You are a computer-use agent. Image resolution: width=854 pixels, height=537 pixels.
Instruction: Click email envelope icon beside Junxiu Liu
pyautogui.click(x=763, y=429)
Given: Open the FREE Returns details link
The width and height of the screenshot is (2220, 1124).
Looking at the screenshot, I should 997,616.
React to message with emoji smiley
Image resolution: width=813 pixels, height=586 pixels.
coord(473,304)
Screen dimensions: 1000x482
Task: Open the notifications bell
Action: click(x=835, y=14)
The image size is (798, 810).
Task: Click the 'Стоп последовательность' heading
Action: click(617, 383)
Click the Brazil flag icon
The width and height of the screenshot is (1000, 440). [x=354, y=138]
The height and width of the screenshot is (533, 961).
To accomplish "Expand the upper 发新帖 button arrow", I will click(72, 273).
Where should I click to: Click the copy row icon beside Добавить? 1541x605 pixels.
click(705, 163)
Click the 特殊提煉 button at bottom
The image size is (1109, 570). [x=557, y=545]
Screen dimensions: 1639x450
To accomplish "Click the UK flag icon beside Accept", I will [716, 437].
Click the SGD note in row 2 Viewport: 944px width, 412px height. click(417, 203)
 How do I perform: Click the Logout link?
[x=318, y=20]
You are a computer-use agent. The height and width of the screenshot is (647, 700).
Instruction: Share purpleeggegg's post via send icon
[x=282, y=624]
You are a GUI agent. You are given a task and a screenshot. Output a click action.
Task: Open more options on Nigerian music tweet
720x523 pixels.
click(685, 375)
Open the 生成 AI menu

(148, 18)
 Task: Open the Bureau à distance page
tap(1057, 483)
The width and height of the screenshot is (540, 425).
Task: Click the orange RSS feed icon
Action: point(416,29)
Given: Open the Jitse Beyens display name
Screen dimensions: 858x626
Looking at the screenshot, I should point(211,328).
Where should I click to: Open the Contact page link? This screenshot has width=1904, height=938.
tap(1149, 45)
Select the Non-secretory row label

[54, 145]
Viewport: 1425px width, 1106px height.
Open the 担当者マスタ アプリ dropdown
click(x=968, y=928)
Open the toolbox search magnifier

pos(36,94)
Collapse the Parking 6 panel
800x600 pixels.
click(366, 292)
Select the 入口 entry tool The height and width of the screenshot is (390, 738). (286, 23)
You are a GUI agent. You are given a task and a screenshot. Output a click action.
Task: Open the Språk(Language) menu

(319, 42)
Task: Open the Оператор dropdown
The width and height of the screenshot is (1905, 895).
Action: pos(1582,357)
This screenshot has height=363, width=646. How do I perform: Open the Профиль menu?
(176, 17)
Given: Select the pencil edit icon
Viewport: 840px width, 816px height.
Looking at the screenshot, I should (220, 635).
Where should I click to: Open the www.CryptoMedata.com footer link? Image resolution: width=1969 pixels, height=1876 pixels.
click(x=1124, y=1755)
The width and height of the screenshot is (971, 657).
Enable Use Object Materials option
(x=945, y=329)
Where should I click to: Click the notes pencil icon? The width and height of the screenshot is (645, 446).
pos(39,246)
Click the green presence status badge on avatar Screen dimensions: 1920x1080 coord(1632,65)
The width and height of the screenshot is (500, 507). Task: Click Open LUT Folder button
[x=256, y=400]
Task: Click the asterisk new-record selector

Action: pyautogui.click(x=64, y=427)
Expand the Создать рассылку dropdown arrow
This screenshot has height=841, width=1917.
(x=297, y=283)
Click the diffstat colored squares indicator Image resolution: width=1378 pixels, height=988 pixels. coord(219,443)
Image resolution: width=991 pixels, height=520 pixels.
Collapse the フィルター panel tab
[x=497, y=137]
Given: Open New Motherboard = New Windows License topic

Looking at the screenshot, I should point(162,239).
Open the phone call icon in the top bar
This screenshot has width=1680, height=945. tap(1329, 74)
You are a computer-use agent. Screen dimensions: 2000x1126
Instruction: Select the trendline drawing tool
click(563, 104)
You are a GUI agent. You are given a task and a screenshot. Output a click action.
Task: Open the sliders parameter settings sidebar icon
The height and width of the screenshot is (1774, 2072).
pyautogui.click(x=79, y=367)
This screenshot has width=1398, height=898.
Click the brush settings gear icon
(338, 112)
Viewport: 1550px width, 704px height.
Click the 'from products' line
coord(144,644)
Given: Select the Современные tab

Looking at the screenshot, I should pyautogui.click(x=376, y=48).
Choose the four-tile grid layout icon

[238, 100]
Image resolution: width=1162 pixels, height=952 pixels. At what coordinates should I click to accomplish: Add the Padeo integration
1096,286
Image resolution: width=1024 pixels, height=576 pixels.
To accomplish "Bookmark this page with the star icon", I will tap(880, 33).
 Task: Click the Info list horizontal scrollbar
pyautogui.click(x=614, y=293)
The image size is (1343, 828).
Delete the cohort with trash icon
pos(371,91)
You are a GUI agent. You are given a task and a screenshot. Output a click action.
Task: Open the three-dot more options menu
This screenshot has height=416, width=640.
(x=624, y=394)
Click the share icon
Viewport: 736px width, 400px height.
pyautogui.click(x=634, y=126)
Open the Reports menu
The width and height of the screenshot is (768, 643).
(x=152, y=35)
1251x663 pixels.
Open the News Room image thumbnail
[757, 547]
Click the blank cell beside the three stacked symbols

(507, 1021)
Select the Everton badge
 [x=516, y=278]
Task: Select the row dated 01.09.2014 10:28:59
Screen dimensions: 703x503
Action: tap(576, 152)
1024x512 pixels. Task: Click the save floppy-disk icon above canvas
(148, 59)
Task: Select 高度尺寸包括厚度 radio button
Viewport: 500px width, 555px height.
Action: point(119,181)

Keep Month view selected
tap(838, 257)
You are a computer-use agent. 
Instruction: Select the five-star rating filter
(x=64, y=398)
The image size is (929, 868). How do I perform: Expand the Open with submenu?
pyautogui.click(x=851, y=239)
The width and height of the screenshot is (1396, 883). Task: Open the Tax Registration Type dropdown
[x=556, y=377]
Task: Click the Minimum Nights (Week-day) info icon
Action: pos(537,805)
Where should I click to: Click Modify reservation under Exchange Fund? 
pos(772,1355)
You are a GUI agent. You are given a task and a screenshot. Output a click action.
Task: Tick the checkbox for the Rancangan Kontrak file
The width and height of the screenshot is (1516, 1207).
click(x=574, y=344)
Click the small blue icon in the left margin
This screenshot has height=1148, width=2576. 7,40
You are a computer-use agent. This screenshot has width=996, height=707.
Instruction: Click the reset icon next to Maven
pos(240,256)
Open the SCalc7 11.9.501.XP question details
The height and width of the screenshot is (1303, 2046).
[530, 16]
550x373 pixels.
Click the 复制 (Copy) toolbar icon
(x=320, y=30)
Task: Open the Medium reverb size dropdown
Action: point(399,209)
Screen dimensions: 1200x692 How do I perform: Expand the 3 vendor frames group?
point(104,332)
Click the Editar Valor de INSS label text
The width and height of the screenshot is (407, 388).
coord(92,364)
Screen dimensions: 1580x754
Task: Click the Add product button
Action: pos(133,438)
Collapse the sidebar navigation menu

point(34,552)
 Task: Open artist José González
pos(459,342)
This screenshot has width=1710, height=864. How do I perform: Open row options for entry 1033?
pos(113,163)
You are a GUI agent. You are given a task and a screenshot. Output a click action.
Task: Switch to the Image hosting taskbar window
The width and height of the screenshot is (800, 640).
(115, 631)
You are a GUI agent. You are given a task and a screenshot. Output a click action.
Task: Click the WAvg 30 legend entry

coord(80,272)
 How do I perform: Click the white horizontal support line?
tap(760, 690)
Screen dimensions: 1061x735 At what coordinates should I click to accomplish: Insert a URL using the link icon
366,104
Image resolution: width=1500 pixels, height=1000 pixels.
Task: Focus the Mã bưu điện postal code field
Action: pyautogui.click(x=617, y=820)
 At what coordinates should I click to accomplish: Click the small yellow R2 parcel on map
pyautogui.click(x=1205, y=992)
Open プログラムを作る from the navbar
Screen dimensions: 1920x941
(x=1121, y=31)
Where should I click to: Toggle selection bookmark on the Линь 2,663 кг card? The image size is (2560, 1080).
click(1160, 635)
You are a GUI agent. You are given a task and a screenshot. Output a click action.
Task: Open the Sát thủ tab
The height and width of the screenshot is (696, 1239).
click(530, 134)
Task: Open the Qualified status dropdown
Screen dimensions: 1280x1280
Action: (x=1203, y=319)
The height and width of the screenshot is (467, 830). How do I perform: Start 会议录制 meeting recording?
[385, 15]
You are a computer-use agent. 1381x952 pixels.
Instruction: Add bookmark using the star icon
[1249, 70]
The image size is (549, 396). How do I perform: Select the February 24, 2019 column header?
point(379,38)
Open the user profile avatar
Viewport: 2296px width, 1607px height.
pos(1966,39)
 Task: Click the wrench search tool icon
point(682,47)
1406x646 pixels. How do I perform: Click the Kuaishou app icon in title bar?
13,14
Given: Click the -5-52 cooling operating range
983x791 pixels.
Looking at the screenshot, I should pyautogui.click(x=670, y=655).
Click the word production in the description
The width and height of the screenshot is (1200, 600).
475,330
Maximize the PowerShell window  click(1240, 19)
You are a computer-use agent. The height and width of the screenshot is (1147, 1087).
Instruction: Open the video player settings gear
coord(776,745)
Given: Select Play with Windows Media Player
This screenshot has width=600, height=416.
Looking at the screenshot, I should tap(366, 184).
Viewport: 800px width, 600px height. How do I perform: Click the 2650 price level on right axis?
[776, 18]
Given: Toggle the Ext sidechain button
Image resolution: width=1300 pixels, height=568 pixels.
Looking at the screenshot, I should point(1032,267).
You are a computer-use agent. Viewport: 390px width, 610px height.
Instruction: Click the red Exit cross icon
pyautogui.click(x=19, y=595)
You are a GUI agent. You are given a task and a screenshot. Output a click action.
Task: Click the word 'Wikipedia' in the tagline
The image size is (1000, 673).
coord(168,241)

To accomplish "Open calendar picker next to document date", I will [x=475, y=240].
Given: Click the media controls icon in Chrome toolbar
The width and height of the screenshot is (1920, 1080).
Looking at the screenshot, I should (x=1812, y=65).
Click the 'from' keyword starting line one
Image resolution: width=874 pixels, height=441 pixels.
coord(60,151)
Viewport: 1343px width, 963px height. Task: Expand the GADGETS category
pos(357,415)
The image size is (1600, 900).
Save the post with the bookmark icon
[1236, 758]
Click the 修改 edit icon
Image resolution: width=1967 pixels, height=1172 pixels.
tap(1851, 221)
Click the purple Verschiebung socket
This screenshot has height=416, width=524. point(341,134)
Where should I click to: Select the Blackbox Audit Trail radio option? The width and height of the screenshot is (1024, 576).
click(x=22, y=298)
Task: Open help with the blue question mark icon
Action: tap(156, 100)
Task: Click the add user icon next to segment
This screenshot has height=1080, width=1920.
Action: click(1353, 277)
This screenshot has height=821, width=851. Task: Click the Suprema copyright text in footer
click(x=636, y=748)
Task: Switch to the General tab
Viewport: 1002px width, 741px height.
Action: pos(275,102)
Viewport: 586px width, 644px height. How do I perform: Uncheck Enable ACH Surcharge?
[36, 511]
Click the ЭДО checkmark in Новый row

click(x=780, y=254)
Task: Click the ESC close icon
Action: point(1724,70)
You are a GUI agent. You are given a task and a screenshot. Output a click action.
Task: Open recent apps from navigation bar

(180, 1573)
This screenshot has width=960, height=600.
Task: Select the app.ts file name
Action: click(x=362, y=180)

-=-=-

● **YOUR GOAL**: In the material above, repeat word for word the lines between the line containing "Task: Click the Info" and the line containing "(x=152, y=35)", including both of those lines.

● **EXPECTED OUTPUT**:
 Task: Click the Info list horizontal scrollbar
pyautogui.click(x=614, y=293)
The image size is (1343, 828).
Delete the cohort with trash icon
pos(371,91)
You are a GUI agent. You are given a task and a screenshot. Output a click action.
Task: Open the three-dot more options menu
This screenshot has height=416, width=640.
(x=624, y=394)
Click the share icon
Viewport: 736px width, 400px height.
pyautogui.click(x=634, y=126)
Open the Reports menu
The width and height of the screenshot is (768, 643).
(x=152, y=35)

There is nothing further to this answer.